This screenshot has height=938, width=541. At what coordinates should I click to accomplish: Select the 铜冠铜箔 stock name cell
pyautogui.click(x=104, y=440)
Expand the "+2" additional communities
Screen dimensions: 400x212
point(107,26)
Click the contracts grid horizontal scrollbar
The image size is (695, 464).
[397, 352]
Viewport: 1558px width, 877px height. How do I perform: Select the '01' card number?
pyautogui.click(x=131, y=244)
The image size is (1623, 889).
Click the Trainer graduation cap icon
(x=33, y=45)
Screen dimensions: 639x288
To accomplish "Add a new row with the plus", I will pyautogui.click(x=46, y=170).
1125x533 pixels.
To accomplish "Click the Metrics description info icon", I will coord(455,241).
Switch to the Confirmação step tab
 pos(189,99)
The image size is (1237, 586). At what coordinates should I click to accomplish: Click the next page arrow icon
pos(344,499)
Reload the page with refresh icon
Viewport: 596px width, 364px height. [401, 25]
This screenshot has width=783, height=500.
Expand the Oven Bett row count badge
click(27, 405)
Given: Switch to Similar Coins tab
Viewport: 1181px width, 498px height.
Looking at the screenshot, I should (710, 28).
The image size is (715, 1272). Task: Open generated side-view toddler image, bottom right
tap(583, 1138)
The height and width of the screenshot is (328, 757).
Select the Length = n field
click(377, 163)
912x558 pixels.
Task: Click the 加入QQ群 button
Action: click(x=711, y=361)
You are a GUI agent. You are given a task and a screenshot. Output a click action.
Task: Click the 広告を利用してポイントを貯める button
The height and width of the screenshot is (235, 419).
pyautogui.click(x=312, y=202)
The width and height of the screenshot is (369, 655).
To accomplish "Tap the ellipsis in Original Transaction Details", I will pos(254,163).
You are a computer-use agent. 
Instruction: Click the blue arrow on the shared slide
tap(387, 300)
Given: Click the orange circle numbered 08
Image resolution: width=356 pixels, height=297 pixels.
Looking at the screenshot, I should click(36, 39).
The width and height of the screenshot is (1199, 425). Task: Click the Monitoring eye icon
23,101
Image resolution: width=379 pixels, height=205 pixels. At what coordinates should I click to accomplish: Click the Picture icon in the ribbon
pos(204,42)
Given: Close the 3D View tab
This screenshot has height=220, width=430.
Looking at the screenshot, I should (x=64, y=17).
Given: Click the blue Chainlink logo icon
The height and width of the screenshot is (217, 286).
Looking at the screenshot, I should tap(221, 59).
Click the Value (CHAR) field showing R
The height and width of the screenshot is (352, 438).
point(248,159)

------------------------

- **Problem to work on**: Which lines above contain the word "pixels"? Return each of them in full.

- **The response**:
1125x533 pixels.
912x558 pixels.
Image resolution: width=356 pixels, height=297 pixels.
Image resolution: width=379 pixels, height=205 pixels. At what coordinates should I click to accomplish: Click the Picture icon in the ribbon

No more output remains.